Um homem indiano desenterrou o corpo de sua irmã e o levou para uma agência bancária para provar que ela estava morta depois de ter sido recusado o acesso à sua conta sem uma certidão de óbito, disse o credor.
Jitu Munda, de uma comunidade tribal reconhecida constitucionalmente no estado oriental de Odisha, foi a uma agência do Indian Overseas Bank na segunda-feira para sacar dinheiro da conta de sua falecida irmã.
Mas funcionários do banco lhe disseram que “saques de terceiros não são permitidos sem a devida autorização”, disse o credor na terça-feira.
Irritado por ter sido rejeitado por não ter a certidão de óbito dela, Munda voltou à agência carregando os “restos humanos” de sua irmã, que havia sido enterrada dias antes, disse o banco.
As redes de televisão transmitiram imagens de Munda carregando o que parecia ser um cadáver parcialmente embrulhado em plástico, com pernas esqueléticas visíveis e penduradas no ombro.
“Isso criou uma situação altamente angustiante nas instalações”, disse o banco.

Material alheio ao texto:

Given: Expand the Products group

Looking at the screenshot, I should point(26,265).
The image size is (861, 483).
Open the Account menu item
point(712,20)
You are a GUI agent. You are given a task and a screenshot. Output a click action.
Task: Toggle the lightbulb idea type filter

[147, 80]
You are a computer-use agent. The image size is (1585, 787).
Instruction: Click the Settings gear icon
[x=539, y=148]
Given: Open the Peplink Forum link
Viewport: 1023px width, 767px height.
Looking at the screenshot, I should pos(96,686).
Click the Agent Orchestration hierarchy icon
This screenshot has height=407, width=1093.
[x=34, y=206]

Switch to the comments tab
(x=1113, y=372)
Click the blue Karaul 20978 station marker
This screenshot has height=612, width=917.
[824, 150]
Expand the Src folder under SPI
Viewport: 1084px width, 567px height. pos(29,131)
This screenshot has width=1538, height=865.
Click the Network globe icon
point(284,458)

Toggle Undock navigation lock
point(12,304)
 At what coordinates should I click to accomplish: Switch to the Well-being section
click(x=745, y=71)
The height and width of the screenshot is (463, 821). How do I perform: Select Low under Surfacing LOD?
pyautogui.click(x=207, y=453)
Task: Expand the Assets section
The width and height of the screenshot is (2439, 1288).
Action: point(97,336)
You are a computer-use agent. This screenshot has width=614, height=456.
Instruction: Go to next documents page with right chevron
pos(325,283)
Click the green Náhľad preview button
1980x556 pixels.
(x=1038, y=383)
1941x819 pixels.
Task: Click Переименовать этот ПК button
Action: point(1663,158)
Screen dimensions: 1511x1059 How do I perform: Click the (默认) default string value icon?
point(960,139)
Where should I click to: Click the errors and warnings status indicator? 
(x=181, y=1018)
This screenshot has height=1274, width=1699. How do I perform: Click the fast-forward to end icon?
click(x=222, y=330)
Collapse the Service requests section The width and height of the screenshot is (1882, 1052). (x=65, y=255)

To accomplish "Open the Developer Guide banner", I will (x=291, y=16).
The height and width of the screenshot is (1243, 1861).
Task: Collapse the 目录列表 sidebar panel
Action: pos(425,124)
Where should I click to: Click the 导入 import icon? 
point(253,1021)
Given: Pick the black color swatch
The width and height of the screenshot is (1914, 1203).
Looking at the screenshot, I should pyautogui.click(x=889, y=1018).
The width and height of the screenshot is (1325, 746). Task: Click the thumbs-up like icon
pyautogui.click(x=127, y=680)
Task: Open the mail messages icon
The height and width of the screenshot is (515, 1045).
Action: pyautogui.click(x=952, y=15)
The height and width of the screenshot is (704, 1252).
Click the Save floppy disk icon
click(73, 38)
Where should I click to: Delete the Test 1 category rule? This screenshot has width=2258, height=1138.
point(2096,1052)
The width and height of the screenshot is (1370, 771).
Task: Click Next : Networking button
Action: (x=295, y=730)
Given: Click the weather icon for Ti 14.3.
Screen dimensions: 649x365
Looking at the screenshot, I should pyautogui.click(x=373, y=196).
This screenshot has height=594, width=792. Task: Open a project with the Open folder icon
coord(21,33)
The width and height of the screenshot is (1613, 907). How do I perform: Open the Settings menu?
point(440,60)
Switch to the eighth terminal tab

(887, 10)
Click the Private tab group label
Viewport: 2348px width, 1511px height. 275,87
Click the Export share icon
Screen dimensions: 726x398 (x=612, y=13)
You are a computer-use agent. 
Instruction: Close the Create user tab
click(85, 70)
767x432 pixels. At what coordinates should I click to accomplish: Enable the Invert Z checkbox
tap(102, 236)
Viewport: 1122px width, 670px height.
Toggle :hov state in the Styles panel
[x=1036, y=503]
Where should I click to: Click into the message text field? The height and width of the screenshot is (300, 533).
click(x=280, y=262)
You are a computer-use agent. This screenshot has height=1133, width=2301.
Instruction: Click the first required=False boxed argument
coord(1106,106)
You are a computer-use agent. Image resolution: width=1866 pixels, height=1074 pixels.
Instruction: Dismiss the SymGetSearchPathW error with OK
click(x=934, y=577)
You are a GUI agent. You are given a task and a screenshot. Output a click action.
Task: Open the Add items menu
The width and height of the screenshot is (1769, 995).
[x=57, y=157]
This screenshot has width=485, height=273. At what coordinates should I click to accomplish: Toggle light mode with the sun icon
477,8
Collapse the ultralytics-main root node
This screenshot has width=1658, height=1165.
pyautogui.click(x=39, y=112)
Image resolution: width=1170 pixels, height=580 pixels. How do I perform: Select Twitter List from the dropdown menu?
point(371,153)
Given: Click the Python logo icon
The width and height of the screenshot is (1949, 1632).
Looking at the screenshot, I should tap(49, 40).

Acrescentou que o incidente resultou de uma “falta de consciência” e da falta de vontade do indivíduo em seguir os procedimentos.
“A reclamação será resolvida com prioridade, uma vez apresentada a certidão de óbito”, acrescentou.
O registro de nascimentos e óbitos é obrigatório na Índia. Mas persistem lacunas na documentação, especialmente nas zonas rurais, deixando muitas famílias sem certificados formais.